** Begin Stored rows **

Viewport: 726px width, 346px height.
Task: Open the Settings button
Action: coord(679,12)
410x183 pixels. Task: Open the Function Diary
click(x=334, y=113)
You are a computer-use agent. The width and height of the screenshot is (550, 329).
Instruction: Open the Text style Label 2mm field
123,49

** End Stored rows **
** Begin Stored rows **

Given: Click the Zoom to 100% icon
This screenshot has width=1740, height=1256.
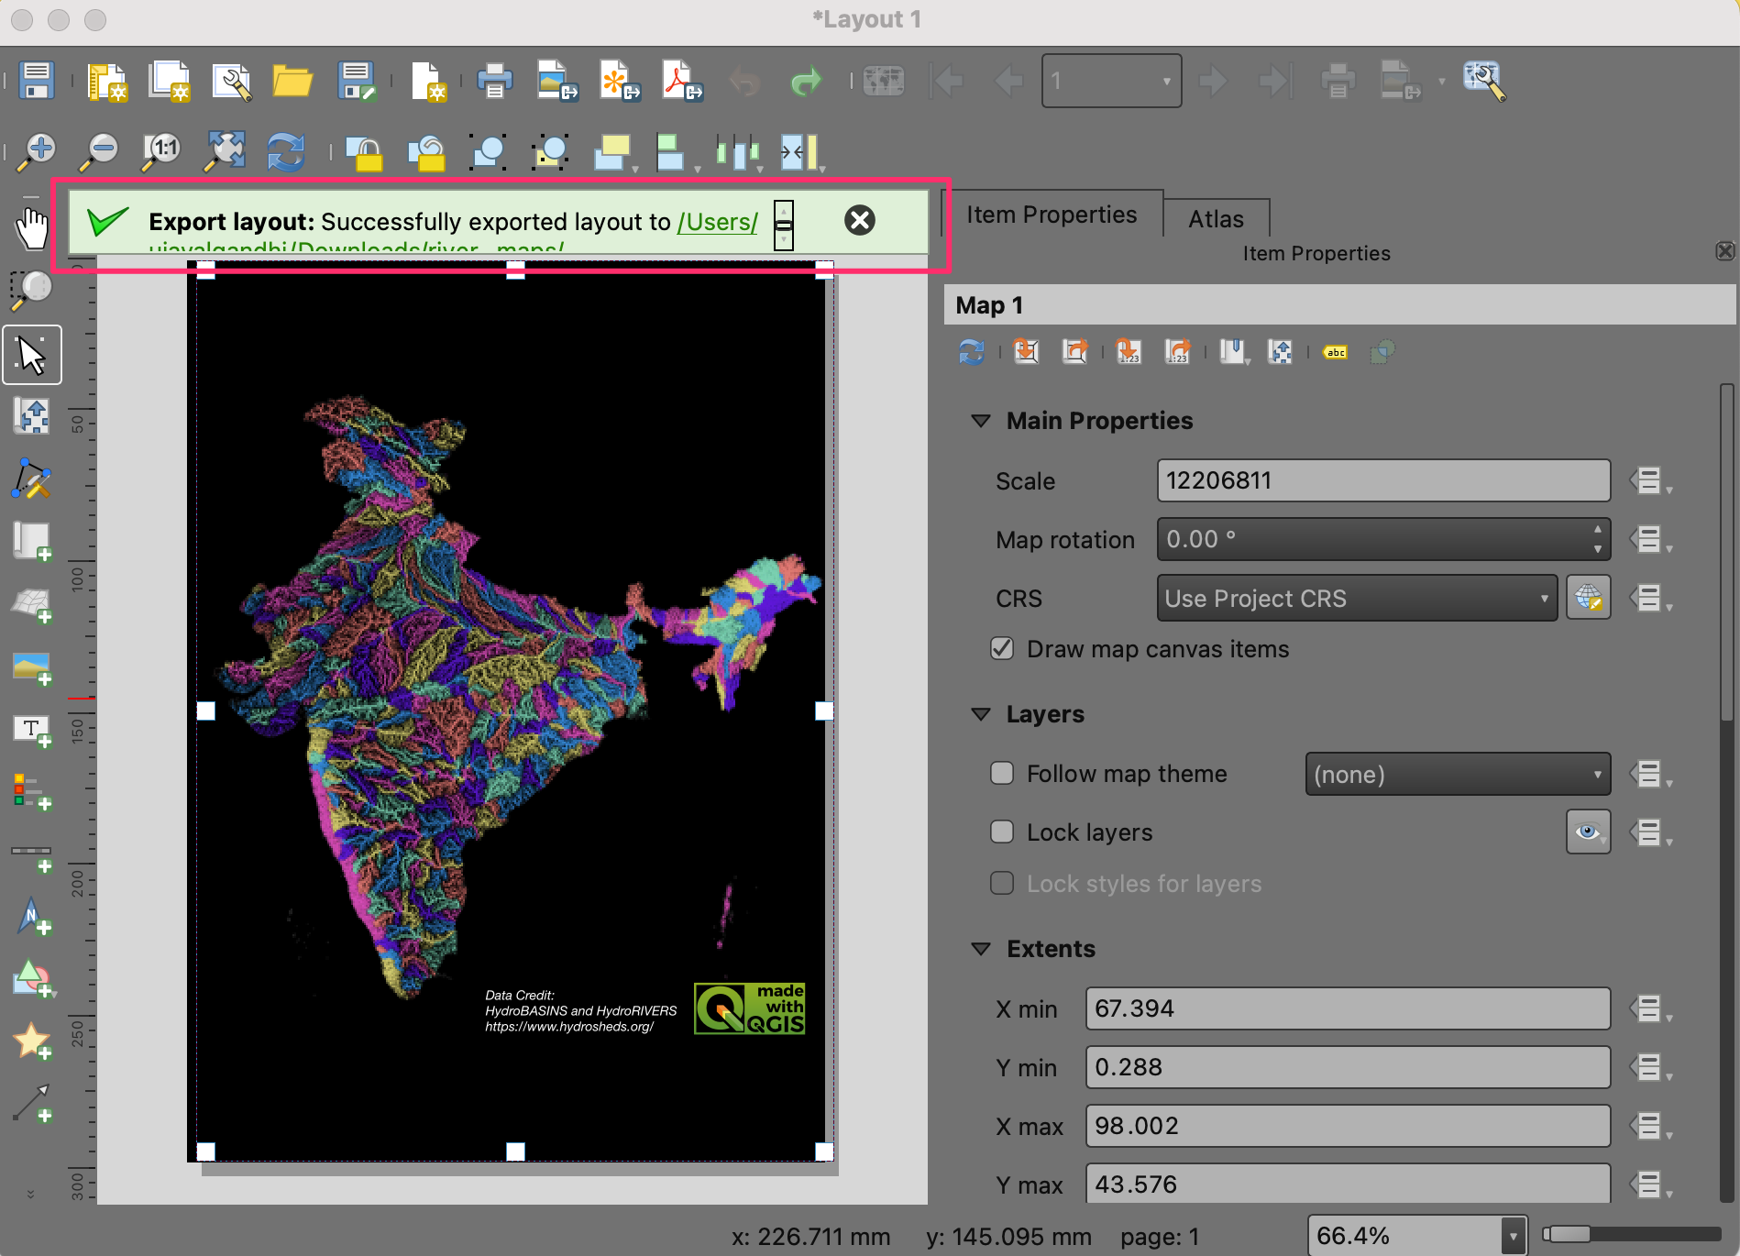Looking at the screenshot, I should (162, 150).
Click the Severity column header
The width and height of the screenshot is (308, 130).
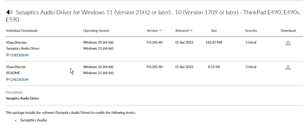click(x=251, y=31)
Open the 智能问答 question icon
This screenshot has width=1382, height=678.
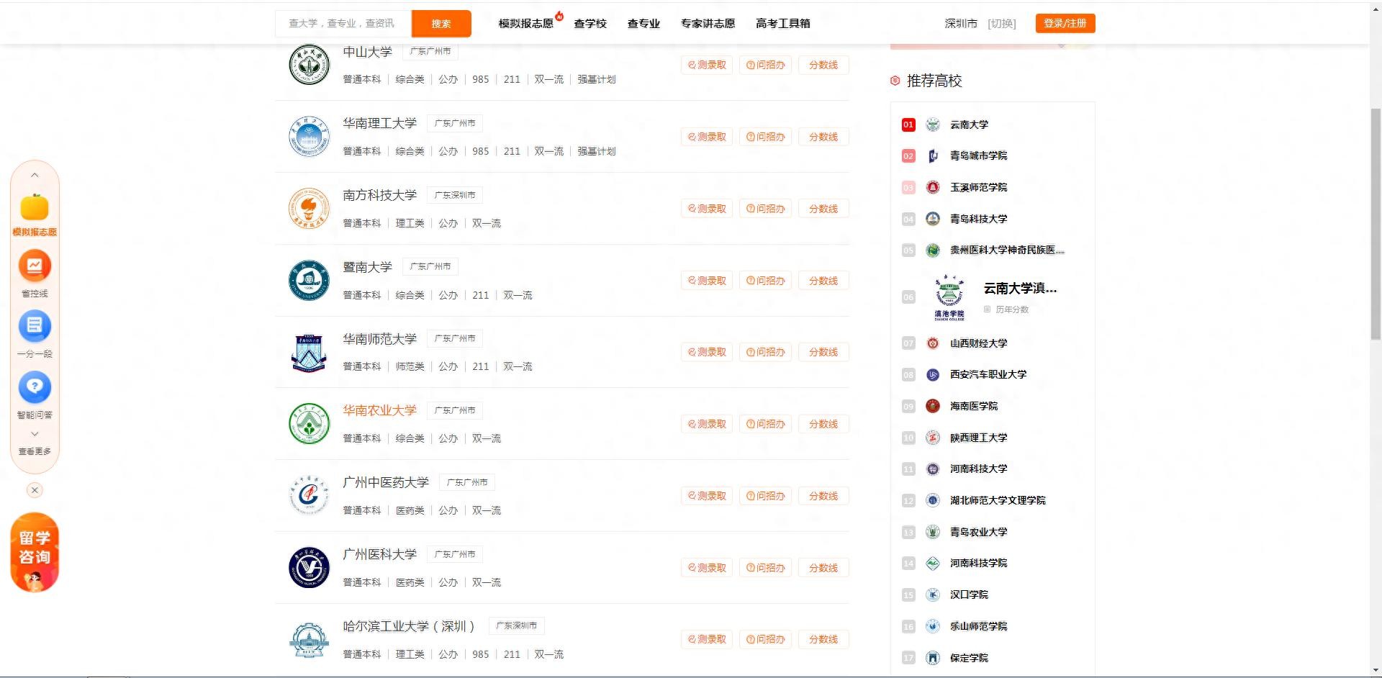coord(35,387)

** End Stored rows **

■ **Instructions for the task**:
Please format the material as a Markdown table with the columns "Row" and "Line", starting with the line that contains "Given: Click the Zoom to 100% icon" and going on through the line that contains "coord(35,387)". Put each line in its own numbered row, skip blank lines, and leave the pictures out.

■ **Output of the task**:
| Row | Line |
|---|---|
| 1 | Given: Click the Zoom to 100% icon |
| 2 | This screenshot has width=1740, height=1256. |
| 3 | Looking at the screenshot, I should (162, 150). |
| 4 | Click the Severity column header |
| 5 | The width and height of the screenshot is (308, 130). |
| 6 | click(x=251, y=31) |
| 7 | Open the 智能问答 question icon |
| 8 | This screenshot has width=1382, height=678. |
| 9 | coord(35,387) |